Chancellor Rachel Reeves announced the government would cut £150 off household energy bills in the Budget, as well as freeze fuel duty and rail fares.
However, the Bank said weaker economic growth in November had led it to expect zero growth for the final few months of this year.
It said information gathered from businesses around the country suggested a “lacklustre economy”, with firms concerned by the speculation ahead of the Budget.
The Bank said consumers remained “cautious and keenly focused on value for money”, adding that food shops were “smaller than usual”.
“Some supermarkets have been concerned that the Budget will dampen spending on Christmas food and drink, but discounters say that early sales of lowered priced seasonal food are solid so far,” it added.
Latest figures showed the price of food was the main driver behind November’s drop in inflation.
The inflation rate has fallen in recent months, but this drop does not mean that prices are falling, rather they are rising at a slower rate.
Mr Bailey reiterated that the Bank believed inflation had passed its peak.

Reacting to the Bank’s decision, the chancellor said it was the “sixth interest rate cut since the election – that’s the fastest pace of cuts in 17 years, good news for families with mortgages and businesses with loans”.

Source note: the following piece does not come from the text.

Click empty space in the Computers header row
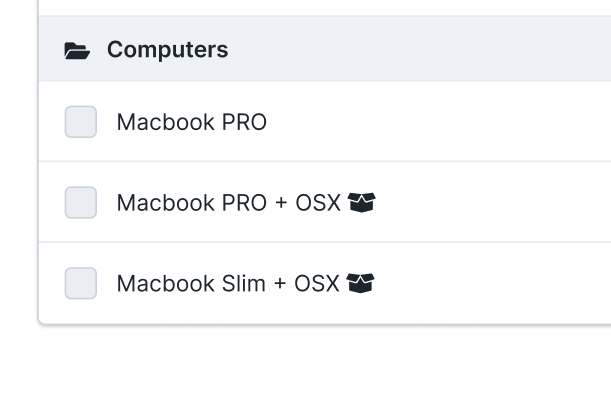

But shadow chancellor Mel Stride said while lower interest rates would be “welcome news for many families”, the cut reflected “growing concerns about the weakness of our economy”.
“The economic mismanagement of Rachel Reeves has left the Bank of England with an impossible dilemma, balancing high inflation against a fragile economy.”

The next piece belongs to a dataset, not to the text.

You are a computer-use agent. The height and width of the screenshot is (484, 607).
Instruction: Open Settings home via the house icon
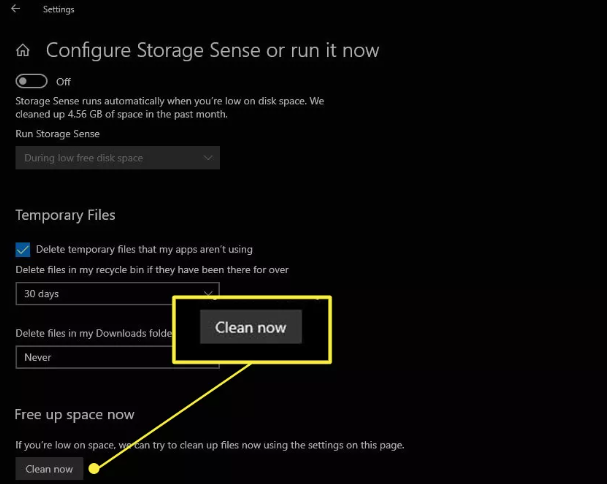[23, 50]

EPAThe Bank, which is independent of the government, sets interest rates in an attempt to try to keep consumer price rises under control.
The theory behind increasing interest rates to tackle inflation is that by making borrowing more expensive, more people will cut back on spending and that leads to demand for goods falling and price rises easing.
But it is a balancing act, as high interest rates can harm the economy as businesses hold off from investing in production and jobs.
The government has made growing the economy its main priority as part of its efforts to boost living standards.
In its most recent Monetary Policy Report, the Bank predicted UK economic growth would be 1.5% this year, but forecast it would fall to 1.2% next year before rising to 1.6% in 2027 and 1.8% in 2028.